Hi Guys,

I am trying to serialise a SAFEARRAY to a string.

I tried this:

SAFEARRAY* content;
...
CComVariant value( content );
value.ChangeType( VT_BSTR );
BSTR bstrValue = value.bstrVal;
_bstr_t temp;
temp.Assign(bstrValue);
std::string content(temp);

However I get this error:
error C2040: 'content' : 'std::string' differs in levels of indirection from 'SAFEARRAY *'


Any advice??

Thanks in advance,
Rob

VT_BSTR can not be directly converted to std::string because a BSTR is UNICODE wchar_t*, not char*. You have to use one of the conversion functions. Here is an example, when compiled with VC++ 2008 Express you must compile for UNICODE (the default)

#include <windows.h>
#include <tchar.h>
#include <string>
#include <iostream>
using namespace std;

int main(int argc, char* argv[])
{
	// allocate a BSTR string
	BSTR b = SysAllocString(_TEXT("Hello World"));
	std::string str;
	// get length of the string.  Number of bytes
	// allocated to BSTR divided by size of wchar_t
	// is the number of characters in the BSTR.

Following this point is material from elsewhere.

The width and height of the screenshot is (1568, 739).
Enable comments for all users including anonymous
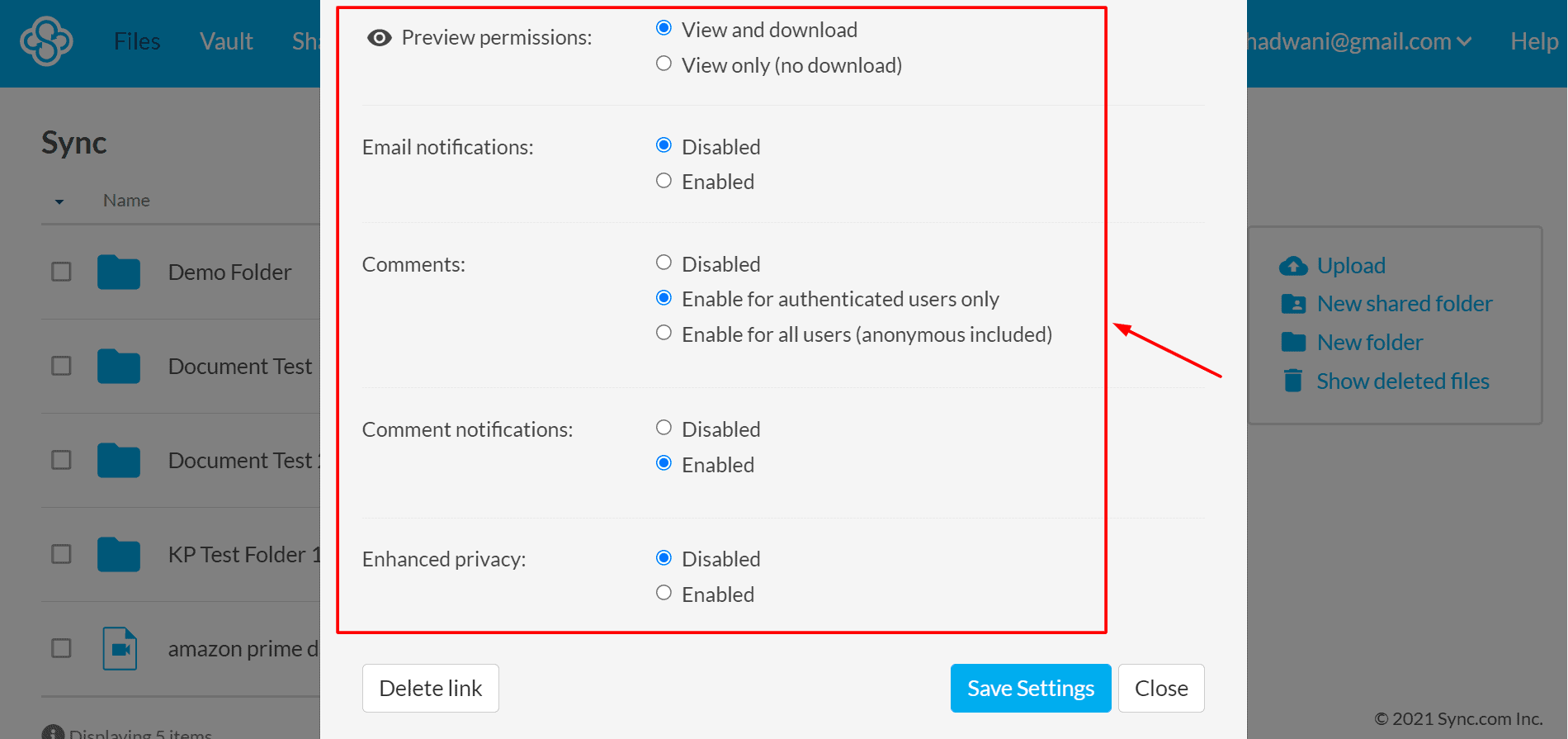click(x=664, y=333)

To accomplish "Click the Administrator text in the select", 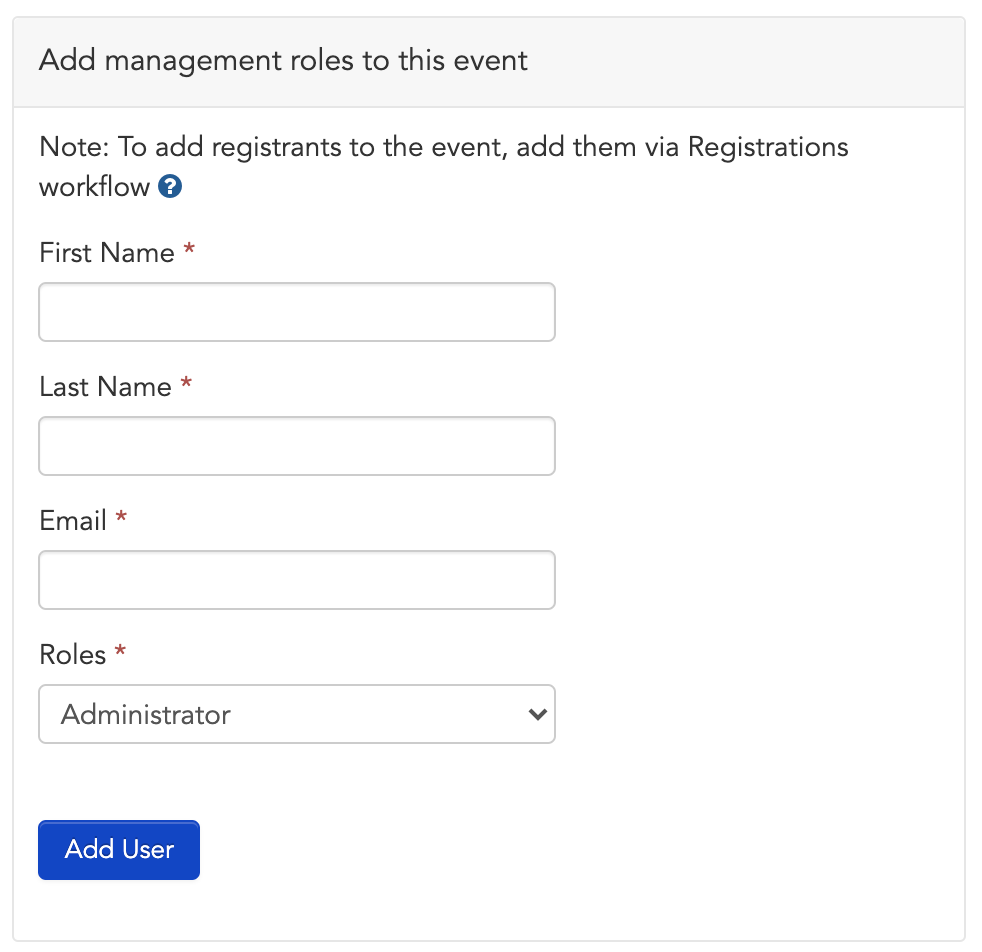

	size_t sz = (*(long *)(b-2))/sizeof(wchar_t)+1;
	char *buf = new char[sz];
	// convert from wchar_t* to char*
	wcstombs(buf, b, sz);
	str = buf;
	cout << sz << "\n" << str << "\n";


	return 0;
}

VC++ 6.0 has a macro _L("text") that forces a char* to wchar*, but I could not find it in VC++ 2008 Express, hence the use of _TEXT and requirement to compile for UNICODE. But for the OPs purpose this is just adademic because his strings are (presumably) already BSTR UNICODE.

BSTRs can contain other binary blobs as well -- there is no requirement that they be null-terminated UNICODE strings. So if the BSTR contains anything other than a standard string then the code I posted above will not work correctly, nor should you attempt to assign the blobs to a std::string object.